Stelmet w Toruniu: Za miękko, bez zbiórki, źle w obronie

fot. Pixabay

’-Musimy to zaakceptować, że Polski Cukier był dziś lepszym zespołem – powiedział po meczu Polski Cukier – Stelmet, trener Stelmetu Igor Jovović. Zespołem! – dodawał mocno, wskazując, że jego ekipie mądrej gry zespołowej, zwłaszcza w defensywie, brakowało.

Jovović podkreślał, że szczególnie w I połowie jego zespół grał źle w defensywie. -Bez oporu daliśmy rzucić sobie 54 punkty – grzmiał Czarnogórzec.

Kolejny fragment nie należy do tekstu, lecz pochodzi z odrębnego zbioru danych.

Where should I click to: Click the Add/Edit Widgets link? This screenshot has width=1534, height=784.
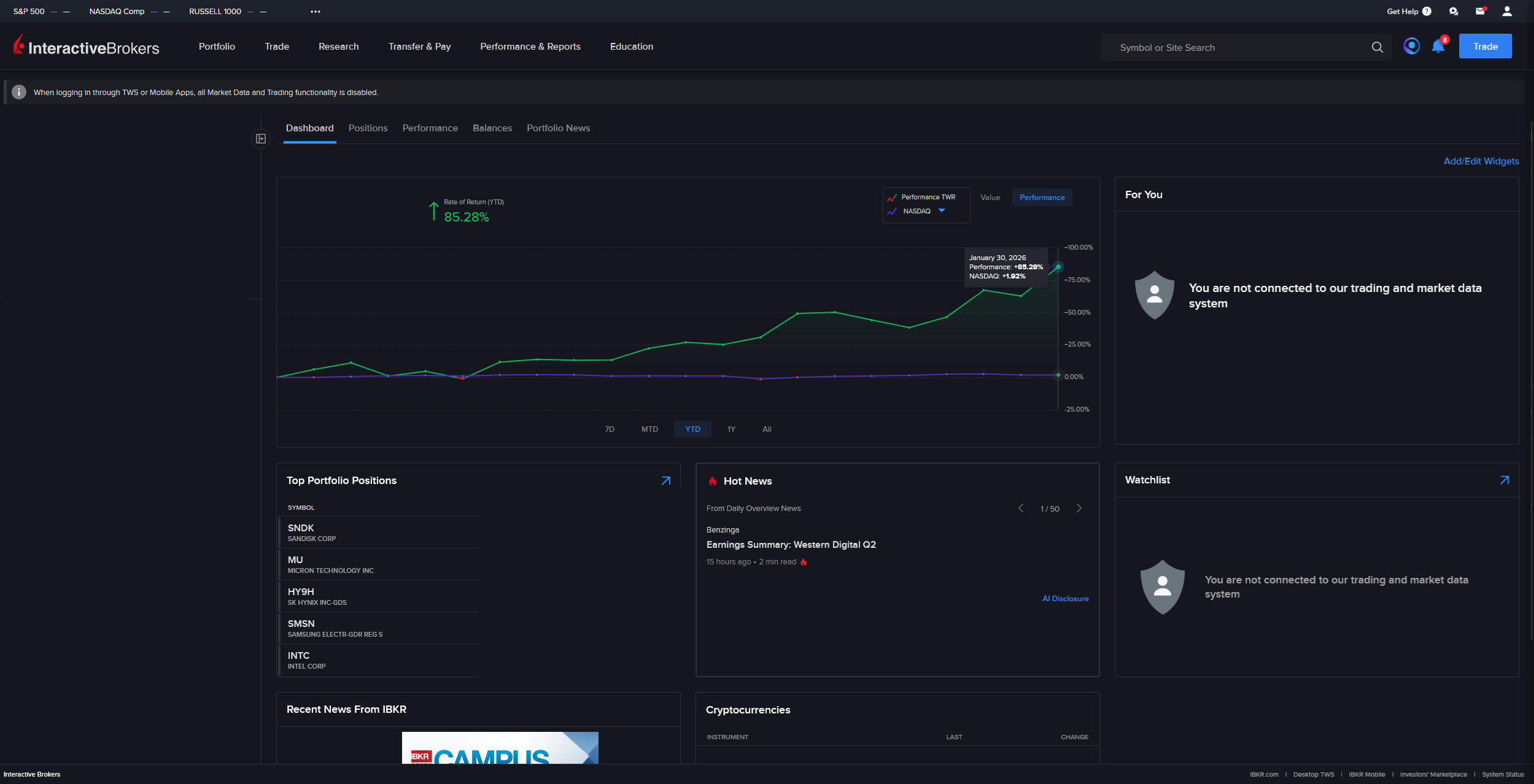coord(1481,161)
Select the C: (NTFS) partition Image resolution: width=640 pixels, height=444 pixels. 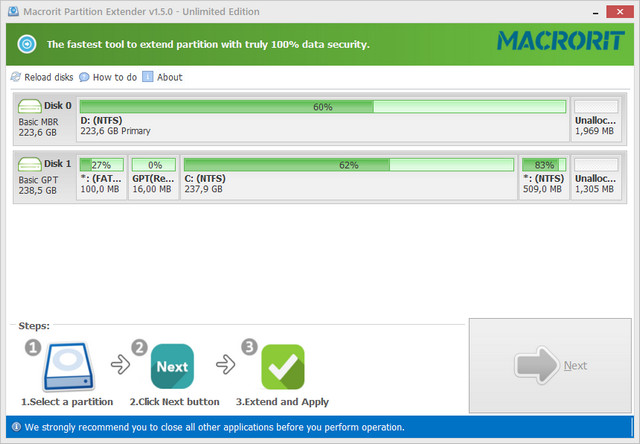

I dodawał, że nawet, gdy była dobra gra w ataku to jego zawodnicy nie wykonywali tego, co trzeba w defensywie.

-Mamy doświadczonych zawodników, a nie robimy tego, co trzeba. To nie do zaakceptowania dla mnie, a zdarza się często i tak było już zeszłym sezonie – mówił rozgoryczony trener Stelmetu.

Podkreślał też, że zespół pokazał charakter wtedy, gdy poderwał się do walki i w ostatniej kwarcie niemal doszedł rywala. -Ale nawet jeśli mieliśmy szanse na kosze i zwycięstwo to nie zrobiliśmy tego i przyznaję, że nie zasłużyliśmy na wygraną – mówił Jovović.  I zakończył mocno: „Musimy myśleć, jak być zespołem, a nie tylko fragmentem zespołu”.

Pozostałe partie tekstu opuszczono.